Der Ruf von US-Präsident Barack Obama nach neuen Konjunkturprogrammen spaltete die EU. Merkel machte klar, dass sie die Wirkung der ersten Programme vor neuen Schritten abwarten will. In diesem Punkt sprang Kommissionspräsident Jos Manuel Barroso der Kanzlerin bei. "Wir sollten nicht über einen neuen Plan sprechen, bevor wir nicht den alten umgesetzt haben", sagte Barroso, den die Europäische Volkspartei offiziell für eine zweite Amtszeit benannte.

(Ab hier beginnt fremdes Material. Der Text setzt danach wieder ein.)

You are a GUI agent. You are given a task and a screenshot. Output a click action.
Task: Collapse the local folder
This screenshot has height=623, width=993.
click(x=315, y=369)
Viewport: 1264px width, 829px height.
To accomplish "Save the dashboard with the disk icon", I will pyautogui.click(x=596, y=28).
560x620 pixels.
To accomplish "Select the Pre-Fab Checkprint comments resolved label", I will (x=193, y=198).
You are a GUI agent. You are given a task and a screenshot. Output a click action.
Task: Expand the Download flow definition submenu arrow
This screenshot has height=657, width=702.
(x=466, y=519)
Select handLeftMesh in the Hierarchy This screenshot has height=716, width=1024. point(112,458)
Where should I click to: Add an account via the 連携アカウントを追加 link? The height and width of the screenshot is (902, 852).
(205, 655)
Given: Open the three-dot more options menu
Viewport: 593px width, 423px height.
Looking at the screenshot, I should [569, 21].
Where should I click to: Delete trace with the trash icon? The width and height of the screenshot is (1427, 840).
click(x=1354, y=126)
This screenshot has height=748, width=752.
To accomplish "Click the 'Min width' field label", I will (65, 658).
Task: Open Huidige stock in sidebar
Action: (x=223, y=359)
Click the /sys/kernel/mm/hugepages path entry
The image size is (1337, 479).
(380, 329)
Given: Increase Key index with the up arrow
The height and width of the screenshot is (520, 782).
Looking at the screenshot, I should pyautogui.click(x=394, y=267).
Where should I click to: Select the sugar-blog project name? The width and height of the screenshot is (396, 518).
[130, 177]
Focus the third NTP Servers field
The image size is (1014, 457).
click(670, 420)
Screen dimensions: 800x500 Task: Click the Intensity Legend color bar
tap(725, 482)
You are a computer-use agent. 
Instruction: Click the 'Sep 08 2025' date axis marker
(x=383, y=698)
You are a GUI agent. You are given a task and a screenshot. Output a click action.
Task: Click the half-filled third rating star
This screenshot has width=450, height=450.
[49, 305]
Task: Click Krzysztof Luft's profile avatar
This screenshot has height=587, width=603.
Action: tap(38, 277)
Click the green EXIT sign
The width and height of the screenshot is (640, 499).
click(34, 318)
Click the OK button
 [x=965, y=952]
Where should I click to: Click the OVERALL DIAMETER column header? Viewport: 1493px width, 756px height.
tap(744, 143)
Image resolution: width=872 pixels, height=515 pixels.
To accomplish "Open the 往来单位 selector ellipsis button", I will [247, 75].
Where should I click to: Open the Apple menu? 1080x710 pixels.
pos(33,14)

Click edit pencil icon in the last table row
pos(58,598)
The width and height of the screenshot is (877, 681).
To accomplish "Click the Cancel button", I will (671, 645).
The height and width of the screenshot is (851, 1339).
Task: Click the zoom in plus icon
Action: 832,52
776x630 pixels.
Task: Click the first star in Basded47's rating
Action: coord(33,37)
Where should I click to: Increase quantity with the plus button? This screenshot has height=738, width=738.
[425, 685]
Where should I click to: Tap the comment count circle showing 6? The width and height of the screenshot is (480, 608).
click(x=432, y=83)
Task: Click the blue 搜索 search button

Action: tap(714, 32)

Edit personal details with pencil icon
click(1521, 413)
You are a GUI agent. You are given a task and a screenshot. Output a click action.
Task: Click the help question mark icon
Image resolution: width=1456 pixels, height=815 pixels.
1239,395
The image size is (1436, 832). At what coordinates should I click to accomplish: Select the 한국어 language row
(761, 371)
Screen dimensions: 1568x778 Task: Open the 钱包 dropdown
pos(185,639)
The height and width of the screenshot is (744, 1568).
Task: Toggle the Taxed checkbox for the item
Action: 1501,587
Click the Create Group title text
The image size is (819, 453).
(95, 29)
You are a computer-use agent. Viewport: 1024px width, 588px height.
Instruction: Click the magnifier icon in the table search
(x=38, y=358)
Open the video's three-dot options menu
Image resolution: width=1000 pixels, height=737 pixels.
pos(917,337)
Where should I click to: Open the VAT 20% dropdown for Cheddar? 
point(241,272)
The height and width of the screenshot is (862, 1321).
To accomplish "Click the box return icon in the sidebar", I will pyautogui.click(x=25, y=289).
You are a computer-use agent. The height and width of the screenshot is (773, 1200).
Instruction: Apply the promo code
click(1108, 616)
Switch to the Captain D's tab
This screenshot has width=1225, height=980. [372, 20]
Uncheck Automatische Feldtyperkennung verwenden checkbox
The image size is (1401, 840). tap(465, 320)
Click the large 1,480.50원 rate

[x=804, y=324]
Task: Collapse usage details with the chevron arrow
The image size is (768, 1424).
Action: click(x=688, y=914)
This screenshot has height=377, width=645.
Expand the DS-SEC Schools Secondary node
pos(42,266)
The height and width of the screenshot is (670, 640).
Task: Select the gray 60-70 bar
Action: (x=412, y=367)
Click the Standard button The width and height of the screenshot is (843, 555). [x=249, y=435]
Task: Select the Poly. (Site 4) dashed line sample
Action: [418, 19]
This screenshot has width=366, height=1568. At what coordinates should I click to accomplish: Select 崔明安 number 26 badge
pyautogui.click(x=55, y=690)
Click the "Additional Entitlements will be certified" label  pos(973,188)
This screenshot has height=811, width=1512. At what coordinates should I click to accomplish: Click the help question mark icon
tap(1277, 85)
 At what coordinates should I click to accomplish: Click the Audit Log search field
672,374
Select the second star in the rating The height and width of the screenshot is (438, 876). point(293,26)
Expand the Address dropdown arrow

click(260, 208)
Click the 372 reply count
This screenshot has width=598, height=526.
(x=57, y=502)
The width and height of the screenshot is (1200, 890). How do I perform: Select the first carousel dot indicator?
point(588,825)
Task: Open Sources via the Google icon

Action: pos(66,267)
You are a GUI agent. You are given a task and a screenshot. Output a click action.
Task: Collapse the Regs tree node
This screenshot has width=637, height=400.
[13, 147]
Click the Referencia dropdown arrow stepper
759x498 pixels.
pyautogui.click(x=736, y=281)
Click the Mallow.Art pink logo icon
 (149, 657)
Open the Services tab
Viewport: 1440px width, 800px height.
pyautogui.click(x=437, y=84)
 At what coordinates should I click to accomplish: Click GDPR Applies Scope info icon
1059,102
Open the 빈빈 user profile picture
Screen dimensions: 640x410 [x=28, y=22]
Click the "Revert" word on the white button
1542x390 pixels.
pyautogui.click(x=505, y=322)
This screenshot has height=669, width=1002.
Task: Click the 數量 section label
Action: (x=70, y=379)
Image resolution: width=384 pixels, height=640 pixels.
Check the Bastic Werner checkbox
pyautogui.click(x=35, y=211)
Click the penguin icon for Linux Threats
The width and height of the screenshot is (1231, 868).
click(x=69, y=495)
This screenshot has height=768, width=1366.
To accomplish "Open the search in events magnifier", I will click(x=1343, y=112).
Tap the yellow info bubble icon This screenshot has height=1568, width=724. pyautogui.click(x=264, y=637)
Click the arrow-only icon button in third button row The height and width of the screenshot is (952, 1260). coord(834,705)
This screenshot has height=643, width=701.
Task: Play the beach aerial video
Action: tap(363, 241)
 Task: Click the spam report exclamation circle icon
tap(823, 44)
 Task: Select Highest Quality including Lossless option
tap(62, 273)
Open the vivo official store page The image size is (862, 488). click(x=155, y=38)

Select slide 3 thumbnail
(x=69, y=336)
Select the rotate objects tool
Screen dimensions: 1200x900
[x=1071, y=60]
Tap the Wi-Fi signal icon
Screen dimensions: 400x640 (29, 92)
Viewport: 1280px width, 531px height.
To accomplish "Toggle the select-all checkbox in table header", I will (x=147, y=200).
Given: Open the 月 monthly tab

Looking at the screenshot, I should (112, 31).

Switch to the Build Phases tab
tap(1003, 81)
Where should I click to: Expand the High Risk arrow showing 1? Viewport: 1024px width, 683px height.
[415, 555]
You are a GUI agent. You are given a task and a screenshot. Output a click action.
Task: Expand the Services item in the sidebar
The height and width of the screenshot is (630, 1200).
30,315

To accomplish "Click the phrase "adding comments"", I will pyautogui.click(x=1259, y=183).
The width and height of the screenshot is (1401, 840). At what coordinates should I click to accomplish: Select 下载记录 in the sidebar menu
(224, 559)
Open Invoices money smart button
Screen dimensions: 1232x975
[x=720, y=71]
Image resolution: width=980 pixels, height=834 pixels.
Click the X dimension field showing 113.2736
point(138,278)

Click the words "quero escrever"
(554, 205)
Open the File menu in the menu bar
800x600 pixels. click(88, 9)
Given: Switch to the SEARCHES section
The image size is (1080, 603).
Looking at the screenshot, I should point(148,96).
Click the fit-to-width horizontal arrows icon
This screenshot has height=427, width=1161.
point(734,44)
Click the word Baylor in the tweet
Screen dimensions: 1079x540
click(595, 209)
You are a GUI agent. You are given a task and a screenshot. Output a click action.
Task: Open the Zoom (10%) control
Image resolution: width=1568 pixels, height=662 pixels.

Dagegen forderte der Europäische Gewerkschaftsbund (EGB) weitere Staatshilfen, die vor allem den ärmsten Menschen zugutekommen sollten. "Wenn wir jetzt Geld in die Hand nehmen, um wie die Amerikaner die Wirtschaft anzuregen, dann können wir eine negative Entwicklung vielleicht abwenden", sagte EGB-Generalsekretär John Monks nach einem Treffen der europäischen Sozialpartnern mit der EU-Spitze. Der spanische Arbeitsminister Celestino Corbacho sagte ebenfalls: "Ich denke, Europa sollte mehr als bisher tun".

Die 27 EU-Staaten hoffen, die dramatische Talfahrt der Wirtschaft mit Hilfen im Wert von insgesamt 400 Milliarden Euro stoppen zu können.